The new sequencing files are in the same format as the 2021 files when opened in sublime.
how does biostring determine whether the file is a legit FASTQ file?
You are setting
seek.first.rec = TRUE
, which means you are doingWhich isn't the default.

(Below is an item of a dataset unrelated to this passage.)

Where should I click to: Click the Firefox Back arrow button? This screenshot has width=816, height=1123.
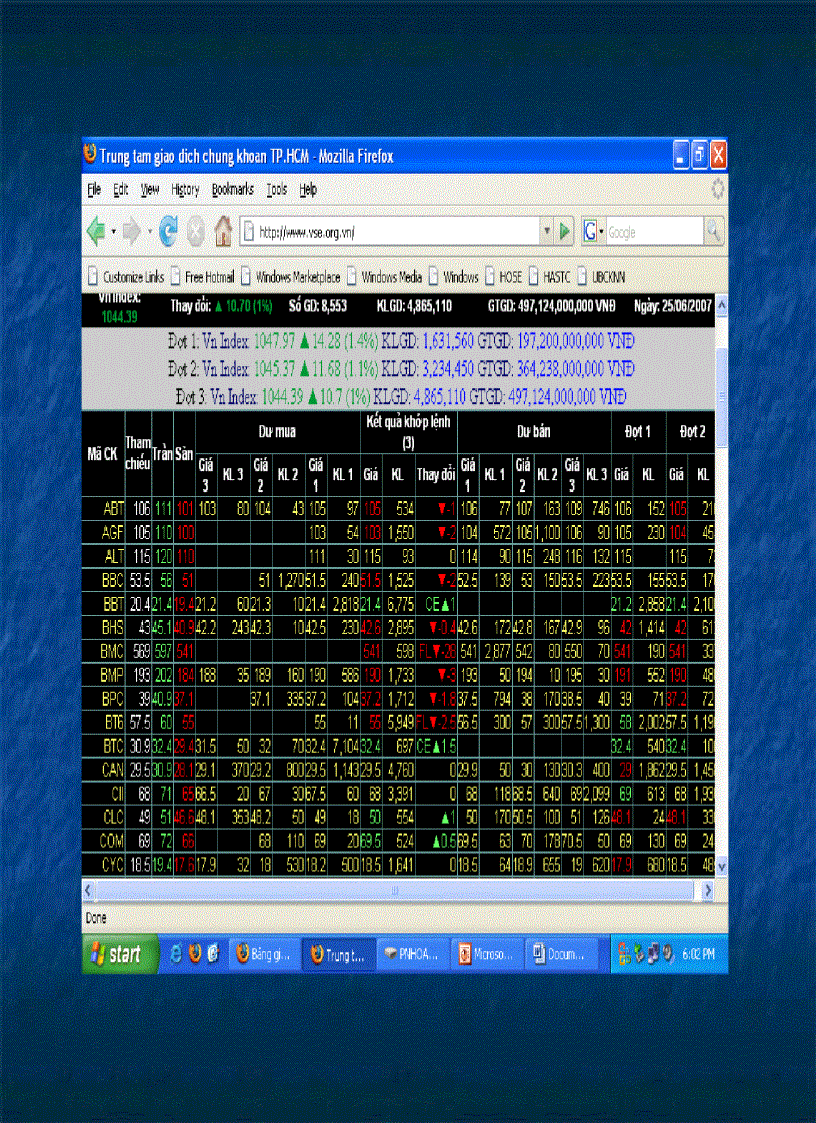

And you can see why you get an error, as apparently your FASTQ file is missing the @.
first line of 2021 file:
@M02623:14:000000000-DBT7J:1:1101:16805:1416 1:N:0:TAAGGCGT TCTCACTCCTTTTTTCCTTTTCCTCTTCTTTCTTCACCTTTTTTTTTTTTCTTTTTTTTTTTTTTGTCTCTTTCTTTTTTCCTTTCTTTTTTTTTTTTTTTTTTTTTTTTTTTTTTTTTTTTTTTTTTTTTTTTCGTTTCCTTTTTCTTTT + 1>>A1@DDB@DFFGCF1FGFF3BAADE1D13ADE22A11BFA1A//EA/>011111//>///>///B22222122111B<01>2212?1>?A?---<<:-:9;-9-9-9---;99@;==--;---;--9-----/--/-///9/://////
First line of 2022 file:
@M02623:21:000000000-KHNYN:1:1101:11377:1806 1:N:0:TATGGCGA TTTGTCCTGTGCAGCTTCTGGCTTCAACATTTCTTATCCCTCTCTGCGTCCGGCCCCCCGTCCCCCCCTTCACTGCCTTGCTTTTTTTTCTCCTTCTTCTCTTTCTTCTTTTTTTTCCTTTTTCGTCTTTCTCCGTTTCTCTCTTTTCGCTTTCACATCCAACAACACCTCCTACCTACATTTCTTCTGCTTAACTGCTTTGTTCTCTGCCGTCTTTTTTTTTATCTTTTCTTCTTTTTTTCTTATTCTTCTTTTTTTTCTTTTTCTTTTCTTTTTCTTCTGCTTTGTTCTACTGTGTTCATGGTACTCTTGTCACCGTCTCCTCGTTCTCGTGCGGTGGTTGCGGTTCCGTCGGTGCTTGCTCCCCCGTTTCCTGTTCCTCCGTTTTCCCTTTTCCCTTCTTCCTTTCTTTCTTTTTCCTTTTTTTTTTCTTTTTTTTTCCCTTTCCTTT + CCC@CFFE@F9E,@EFFFF9,CFFE,,,CFEEEF,<,,,;,,,;,6+8++++++7@+++8,+,,+677,,,,<,,,:9,,,<,5,8@@,B,9BA5?E<B,,<@5C,5B?,BA+8+,,,,<,,3+38,+,,,3,+:3,,:3,:,,,3+++++7,8,383,,,,4,6,565,762,6,,,,,,,5,,26>,,,,+4<,,,,,1,14,,,41232+29)2+++++02:0/:7.)19):9*2=):=49@)94(04,=6)982<9).-6:).4(6:)6))6)6))(.6)-.))))..))))))-)..))..)).(4,,(.61((43:40(((,(-(((((,((-,,(()((((((-)),)),((((((()))))-))))((,)((-))-.)))))))(.))))))))-))-))),())))),(,(((().)))(((,()))-))-)-)
so the solution was to open the .gz files in CLC and export as fastq. The decompression of illumina fastq.gz files did not yield a file usable in biostrings.